SUAMI ONLINE 7
Oleh: Kenong Auliya Zhafira
Wanita merupakan makhluk paling benar di muka bumi. Wanita juga sebagian tulang rusuk dari pasangannya. Sebagai pria sekaligus suami, jangan pernah berharap akan ada pembelaan tentang rumah tangga dan perasaan. Apa yang kita lakukan bisa selalu salah di mata istri.
Ada beberapa hal sensitif yang memicu emosi wanita, seperti handuk basah yang tertinggal di atas kasur, mengambil baju dengan asal, dan masih banyak lagi.
Jiwa dan mental harus bersiaga setiap saat jika sewaktu-waktu mereka komplain.
Seperti sekarang ....
Danesh masih tidak percaya kalau apa yang ia lakukan menjadi kesalahan. Bibirnya masih kaku untuk menjawab pertanyaan sang wanita.
"Jawab, Mas?! Ini baju-bajunya kenapa? Kok, malah berantakan?" Kenes mengulang lagi pertanyaannya.
"Aku cuma mindahin baju kamu aja, Dek. Soalnya semua penuh. Lagian kenapa baju banyak begitu tapi yang dipakai itu-itu aja. Sayang, Dek! Itu pun, cuma dapat tempat setengah rak," jelas Danesh berusaha membuat jalan aman. Tangannya tak lupa menunjuk bagian rak yang terdapat baju-bajunya.
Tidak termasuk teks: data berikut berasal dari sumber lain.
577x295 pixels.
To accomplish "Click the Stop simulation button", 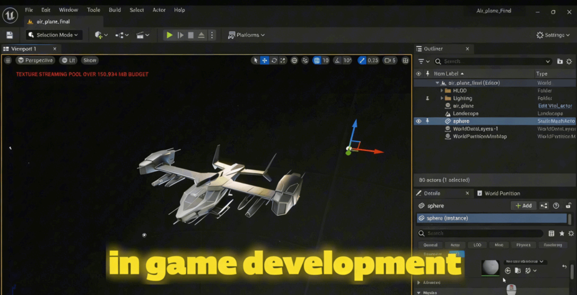I will point(191,35).
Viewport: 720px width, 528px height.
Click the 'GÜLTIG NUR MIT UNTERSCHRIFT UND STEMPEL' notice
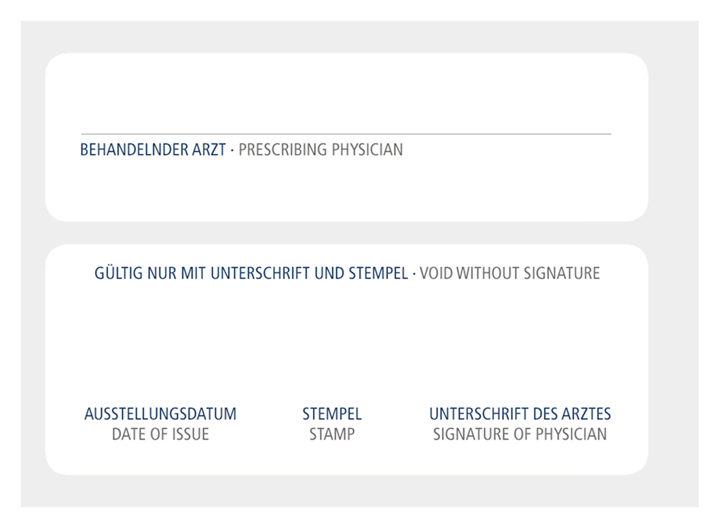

Kenes melirik lagi baju-baju suaminya yang bertumpuk di rak bagian tengah. Matanya kembali menatap dari atas rak sampai bawah. Memang benar apa yang ia ucapkan. Selama ini ia sering membeli baju yang ujungnya jarang dipakai. Ia idak sadar bahwa bajunya sudah penuh satu lemari.
"Coba renungkan ... buat apa coba? Buat apa baju penuh begitu sampai tidak ada tempat lain untuk bajuku? Sama kaya aku. Aku juga ingin punya tempat di hatimu. Pikirkanlah, Dek." Danesh berlalu pergi meninggalkan Kenes yang masih menatap isi lemarinya.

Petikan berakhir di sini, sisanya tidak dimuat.